Pub. No. U.S. 2004/0079532 proposes a single bowl casing head that has one or more access openings or side bores through its sidewall for placement of a single hydraulic line in each opening. The casing head proposed in the '532 publication only allows for the positioning of one casing hanger.
The above discussed U.S. Pat. Nos. 4,623,020 and 6,244,348; and Pub. No. U.S. 2004/0079532 are hereby incorporated by reference for all purposes in their entirety.
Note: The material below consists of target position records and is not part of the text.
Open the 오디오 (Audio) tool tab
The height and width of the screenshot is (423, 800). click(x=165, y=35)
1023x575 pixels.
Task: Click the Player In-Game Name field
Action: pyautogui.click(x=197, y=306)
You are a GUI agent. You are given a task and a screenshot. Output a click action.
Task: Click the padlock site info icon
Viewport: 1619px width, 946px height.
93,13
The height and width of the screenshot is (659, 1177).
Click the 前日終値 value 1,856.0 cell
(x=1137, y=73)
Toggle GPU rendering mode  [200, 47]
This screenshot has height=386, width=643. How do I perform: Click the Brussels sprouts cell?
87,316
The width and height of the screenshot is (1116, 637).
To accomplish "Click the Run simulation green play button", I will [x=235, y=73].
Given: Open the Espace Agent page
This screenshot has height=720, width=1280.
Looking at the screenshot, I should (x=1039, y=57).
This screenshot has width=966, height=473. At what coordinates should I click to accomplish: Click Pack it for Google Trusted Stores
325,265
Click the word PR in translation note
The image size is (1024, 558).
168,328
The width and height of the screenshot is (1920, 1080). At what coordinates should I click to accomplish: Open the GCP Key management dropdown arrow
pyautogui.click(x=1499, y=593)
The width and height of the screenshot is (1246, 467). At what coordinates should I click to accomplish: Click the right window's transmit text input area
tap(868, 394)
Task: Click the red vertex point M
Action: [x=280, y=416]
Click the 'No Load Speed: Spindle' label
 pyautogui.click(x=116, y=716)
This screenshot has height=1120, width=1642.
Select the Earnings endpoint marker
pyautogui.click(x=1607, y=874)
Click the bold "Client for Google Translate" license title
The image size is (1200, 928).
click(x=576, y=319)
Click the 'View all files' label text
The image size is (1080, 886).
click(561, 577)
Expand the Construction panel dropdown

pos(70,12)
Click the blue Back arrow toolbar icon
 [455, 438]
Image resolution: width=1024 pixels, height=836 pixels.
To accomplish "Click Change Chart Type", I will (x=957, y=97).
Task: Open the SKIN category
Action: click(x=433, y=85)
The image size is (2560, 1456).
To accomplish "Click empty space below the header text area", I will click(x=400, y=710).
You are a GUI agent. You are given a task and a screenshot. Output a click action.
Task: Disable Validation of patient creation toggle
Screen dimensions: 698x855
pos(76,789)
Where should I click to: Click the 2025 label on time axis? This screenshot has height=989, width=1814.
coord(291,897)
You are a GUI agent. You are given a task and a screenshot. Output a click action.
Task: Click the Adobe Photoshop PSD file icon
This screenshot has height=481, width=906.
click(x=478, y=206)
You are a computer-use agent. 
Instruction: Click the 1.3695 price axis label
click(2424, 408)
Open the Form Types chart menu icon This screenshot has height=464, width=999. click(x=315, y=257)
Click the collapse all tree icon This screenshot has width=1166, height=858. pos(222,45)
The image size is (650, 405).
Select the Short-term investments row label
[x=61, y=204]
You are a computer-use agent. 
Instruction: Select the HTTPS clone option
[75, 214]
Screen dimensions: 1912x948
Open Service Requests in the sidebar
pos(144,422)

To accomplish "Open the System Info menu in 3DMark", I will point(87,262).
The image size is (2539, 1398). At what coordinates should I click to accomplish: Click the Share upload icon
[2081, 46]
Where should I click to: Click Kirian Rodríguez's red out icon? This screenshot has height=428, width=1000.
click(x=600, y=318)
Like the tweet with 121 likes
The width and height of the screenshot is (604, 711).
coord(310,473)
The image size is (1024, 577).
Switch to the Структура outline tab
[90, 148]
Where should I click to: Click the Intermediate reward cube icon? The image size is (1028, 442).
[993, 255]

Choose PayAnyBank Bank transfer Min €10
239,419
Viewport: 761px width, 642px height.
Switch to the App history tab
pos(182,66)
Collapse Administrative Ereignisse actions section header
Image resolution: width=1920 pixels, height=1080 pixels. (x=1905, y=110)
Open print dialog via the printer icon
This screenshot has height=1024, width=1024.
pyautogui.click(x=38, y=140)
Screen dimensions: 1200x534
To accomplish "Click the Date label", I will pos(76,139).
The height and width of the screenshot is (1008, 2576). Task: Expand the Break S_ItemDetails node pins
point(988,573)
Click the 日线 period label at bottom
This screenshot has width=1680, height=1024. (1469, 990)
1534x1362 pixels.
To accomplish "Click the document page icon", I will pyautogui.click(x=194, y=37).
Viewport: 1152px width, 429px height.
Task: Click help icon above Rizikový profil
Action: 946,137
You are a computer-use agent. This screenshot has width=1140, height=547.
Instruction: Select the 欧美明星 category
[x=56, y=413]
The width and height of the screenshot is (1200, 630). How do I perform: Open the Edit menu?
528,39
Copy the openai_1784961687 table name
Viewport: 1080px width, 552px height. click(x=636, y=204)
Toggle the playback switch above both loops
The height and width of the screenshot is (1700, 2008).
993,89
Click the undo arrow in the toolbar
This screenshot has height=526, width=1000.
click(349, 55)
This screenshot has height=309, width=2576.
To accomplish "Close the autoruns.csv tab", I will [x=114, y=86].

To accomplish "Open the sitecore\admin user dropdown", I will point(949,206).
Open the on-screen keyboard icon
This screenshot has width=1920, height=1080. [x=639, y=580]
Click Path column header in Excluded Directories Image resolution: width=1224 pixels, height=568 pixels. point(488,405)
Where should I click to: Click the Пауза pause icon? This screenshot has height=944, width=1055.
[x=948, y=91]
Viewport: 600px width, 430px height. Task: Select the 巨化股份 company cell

There remains a need for a thru diverter type wellhead that allows for the direct coupling of hydraulic control lines and related system to operate a downhole deployment valve and other downhole tools. It would be desirable to run the wellhead thru the diverter without housings and other protrusions extending from the exterior surface of the wellhead during installation so as to increase the size of the wellhead that may be moved relative to the diverter. It would further be desirable for such a wellhead to accommodate more than one casing hanger and casing string, and allow for tubulars to be brought back to the surface without disassembling the BOP stack. It would also be desirable to eliminate the need for a tubing head in certain circumstances. It would also be desirable to have a system and method that would protect the wellhead during its placement and operation. It would further be desirable to eliminate the need to install a temporary protective sleeve in wellhead during certain cementing and drilling operations.